The vulnerability is in the out-of-band send path of AddressingEndpointInterceptor. The interceptor took the reply endpoint address straight from the attacker-influenced addressing header and asked each configured sender only whether it could handle the URI, then opened a connection to it:
boolean supported = false;
for (WebServiceMessageSender messageSender : this.messageSenders) {
if (messageSender.supports(replyEpr.getAddress())) {
supported = true;
try (WebServiceConnection connection = messageSender.createConnection(replyEpr.getAddress())) {
connection.send(messageContext.getResponse());
break;
}
}
}
The supports(URI) check only confirmed that a sender understood the transport (for example, that a URI used the http scheme), not that the destination was safe to reach. A remote, peer-supplied destination was treated identically to an application-chosen one, so the server would open a connection to whatever host the attacker named, including loopback addresses, private network ranges, and cloud metadata endpoints. Because authentication-related ordering was not enforced, a request that failed WS-Security validation could still trigger fault delivery to an attacker-supplied wsa:FaultTo address.
The remediation distinguishes the origin of a destination URI: application-controlled destinations retain their existing behavior, while peer-supplied wsa:ReplyTo and wsa:FaultTo URIs are classified as remote and subjected to stricter validation before any connection is opened.
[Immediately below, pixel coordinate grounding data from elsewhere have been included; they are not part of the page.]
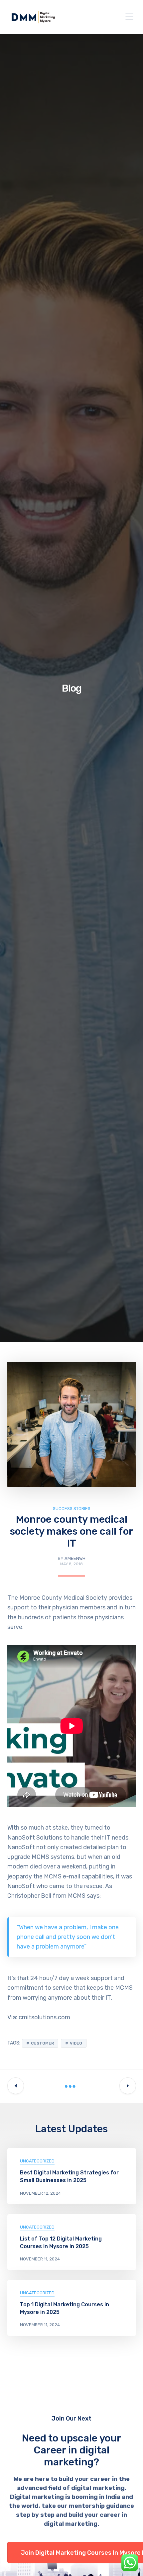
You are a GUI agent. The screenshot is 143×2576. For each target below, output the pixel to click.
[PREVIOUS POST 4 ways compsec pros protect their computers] (15, 2086)
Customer (42, 2043)
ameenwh (75, 1558)
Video (76, 2043)
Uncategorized (37, 2160)
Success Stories (71, 1508)
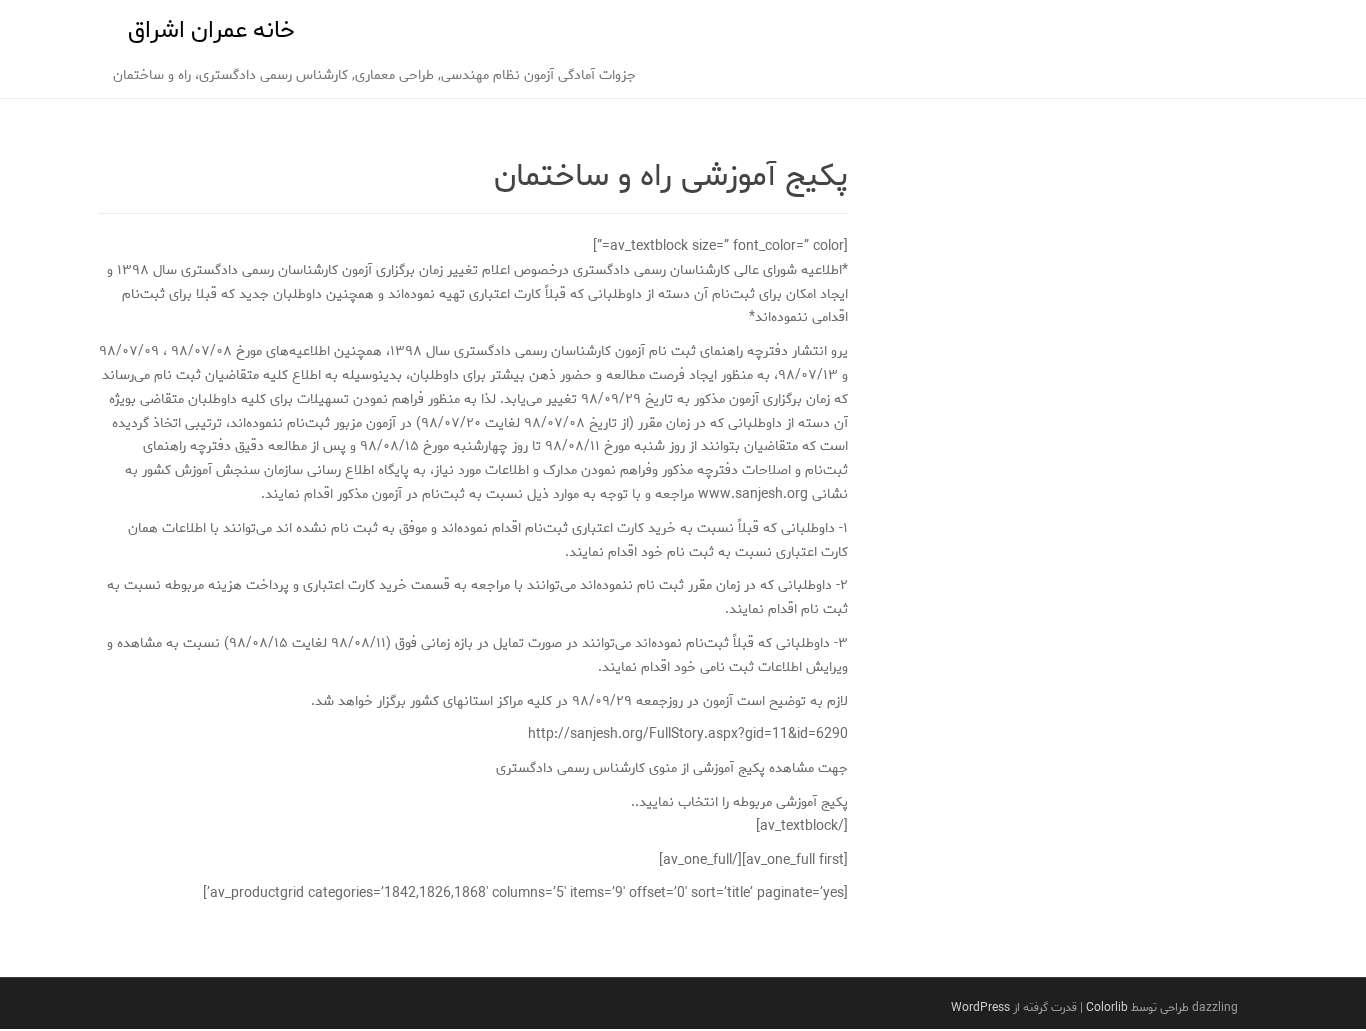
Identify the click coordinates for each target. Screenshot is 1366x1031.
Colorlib (1107, 1007)
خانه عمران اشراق (211, 30)
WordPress (980, 1007)
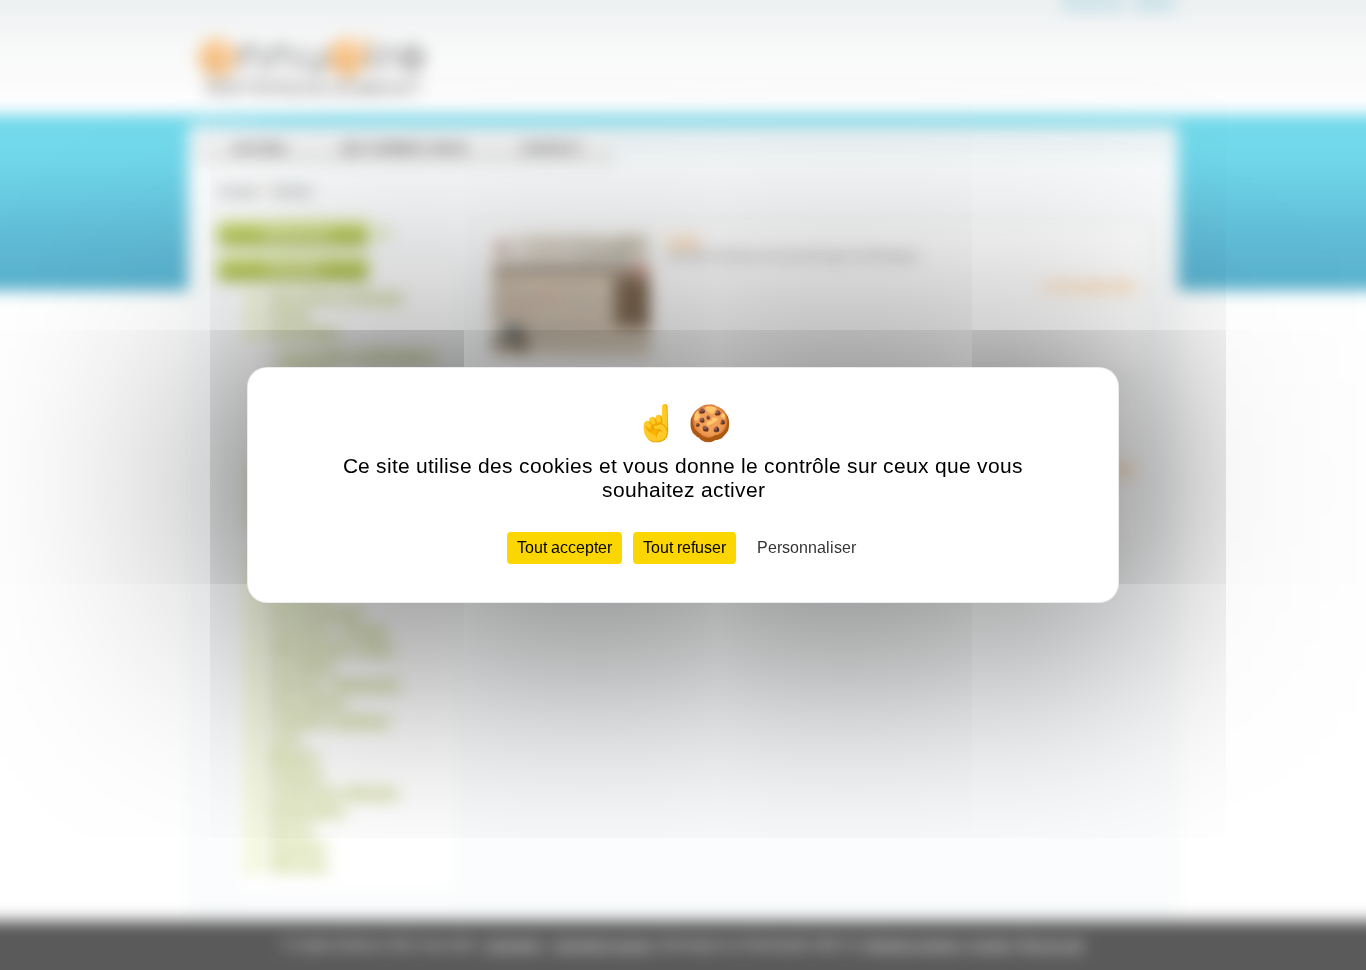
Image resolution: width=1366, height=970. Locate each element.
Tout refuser (684, 547)
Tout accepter (564, 547)
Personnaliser (806, 547)
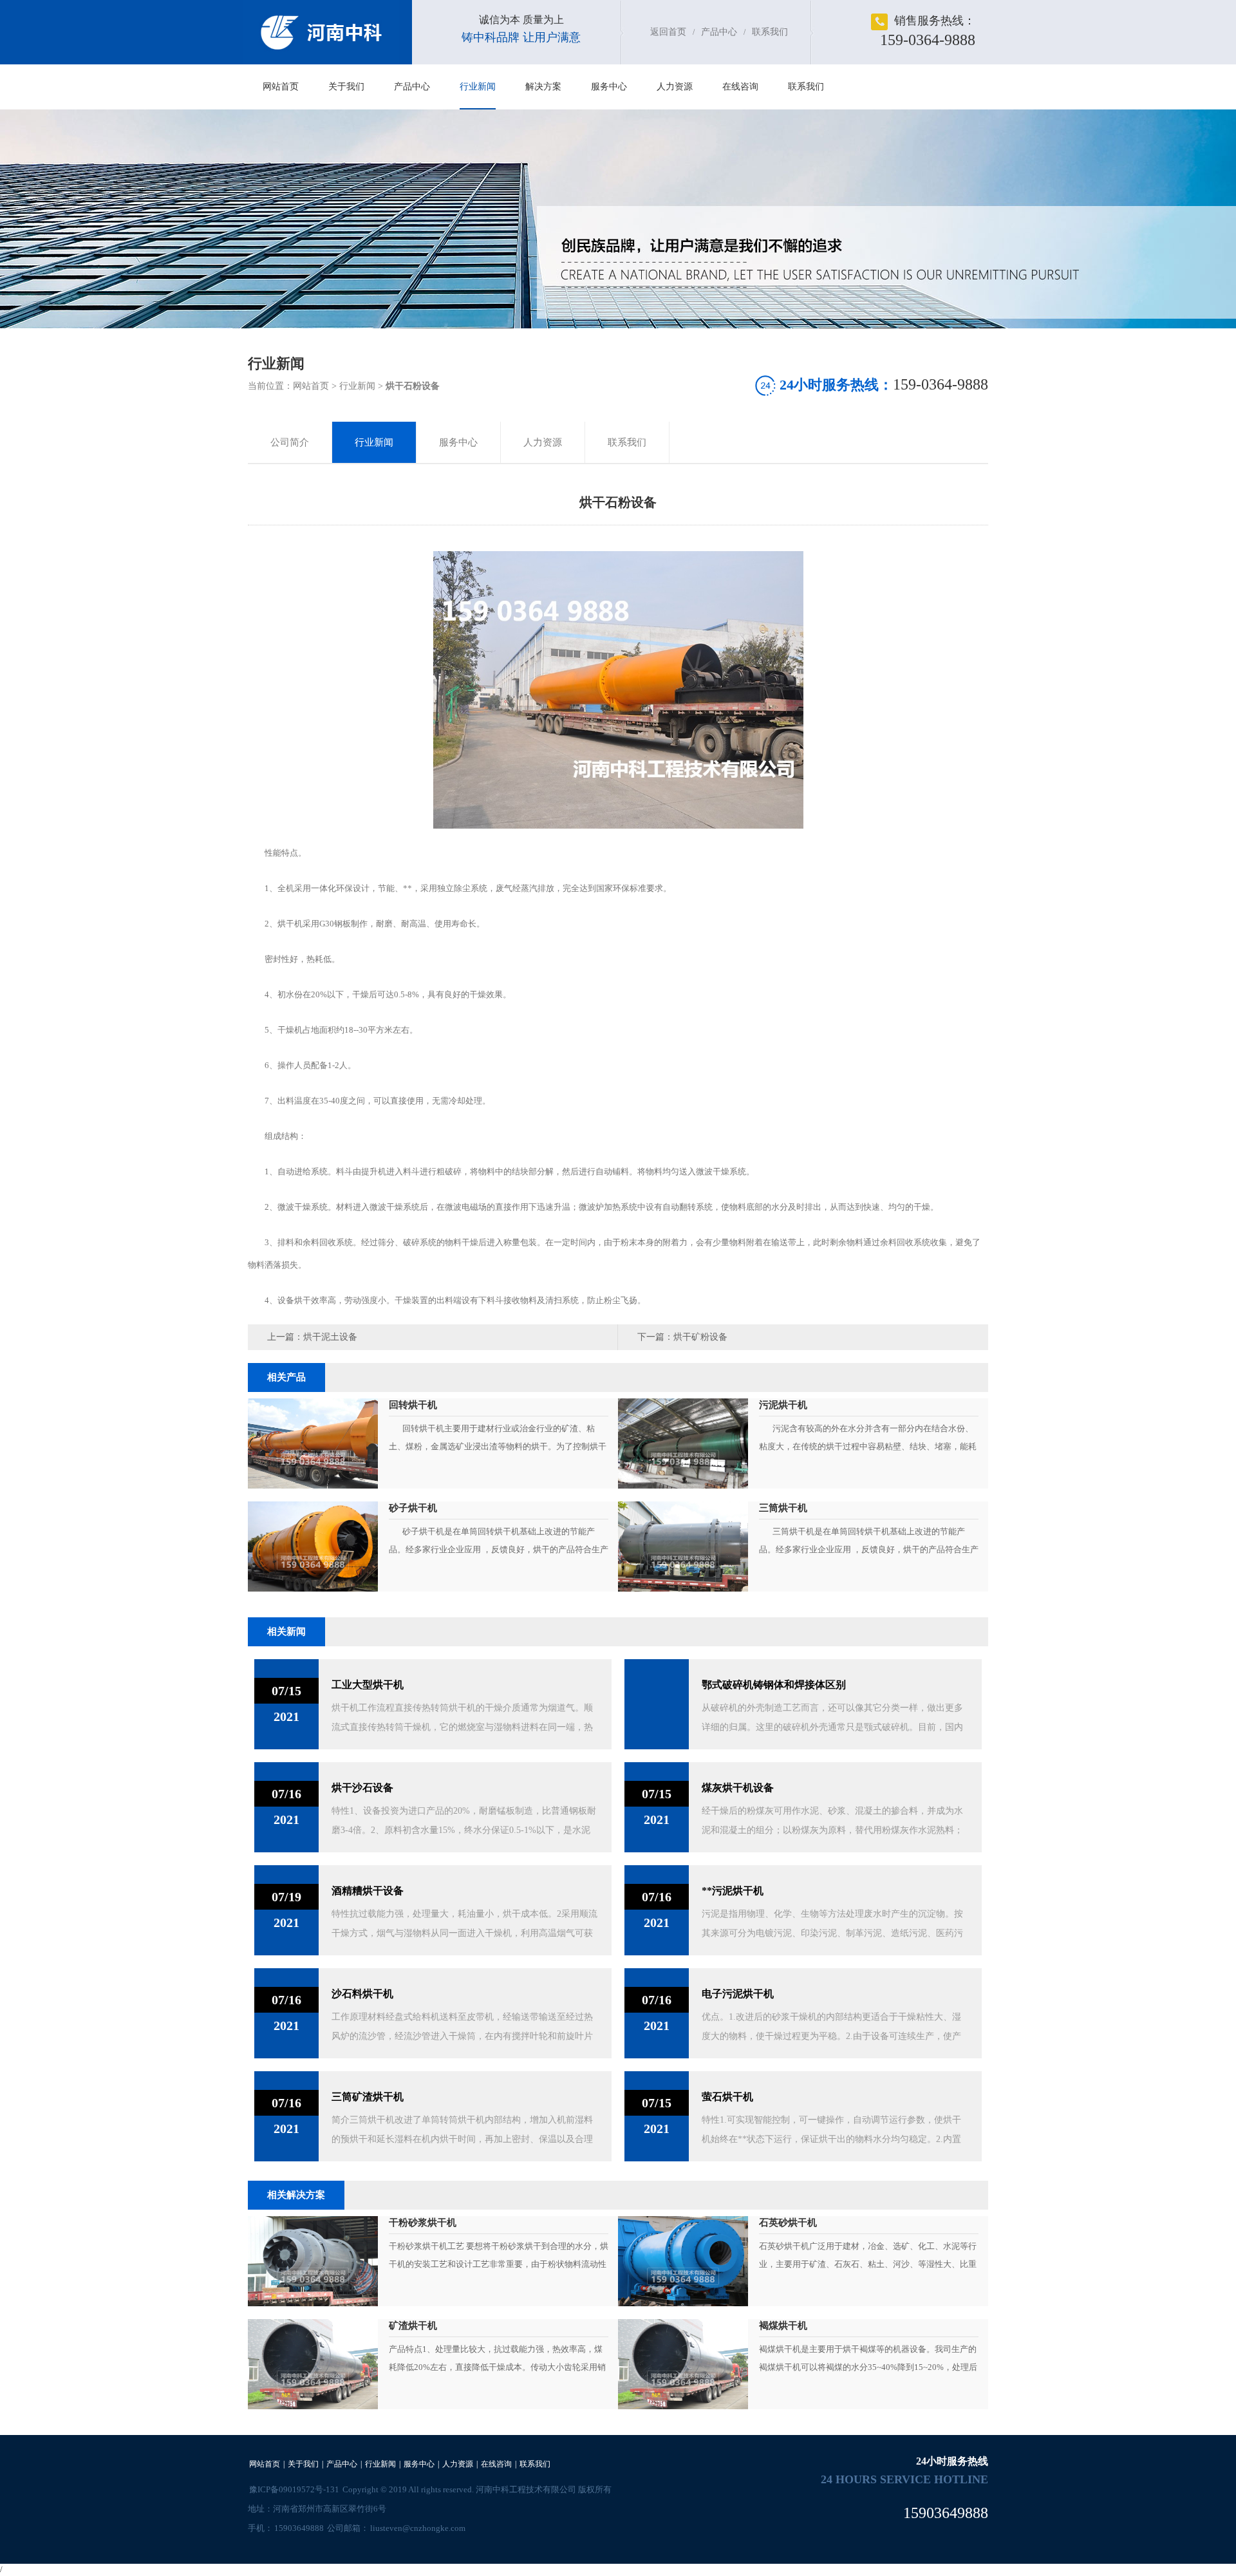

Per-transport default checks were added (HTTP host and literal-IP screening that rejects private IPv4 literals and disables DNS resolution by default to mitigate DNS rebinding, JMS destination-name screening, mail host rules, and XMPP domain alignment), composable with an optional destination policy. WS-Security interceptors are also ordered to run before WS-Addressing processing so that requests failing authentication cannot trigger out-of-band delivery.
If upgrading is not possible, deployments can restrict the destinations each configured sender accepts by overriding its supports method to allowlist known-safe destinations, applying the same pattern to every configured sender type such as HttpUrlConnectionMessageSender, JmsMessageSender, and MailMessageSender.
Mitigation
Spring Web Services lines 4.0.x and 3.1.x, along with all earlier versions, are End-of-Life and have no publicly available fix for this vulnerability. Information about Spring Web Services support timelines is available at https://spring.io/projects/spring-ws.
To remediate this vulnerability, we recommend one of the following:
- Upgrade to a supported, fixed version of Spring Web Services (5.0.2 or 4.1.4, or later).
- If you are running an End-of-Life version that cannot be upgraded, adopt HeroDevs Never-Ending Support (NES) for Spring, which provides drop-in secure replacements for End-of-Life Spring Web Services releases.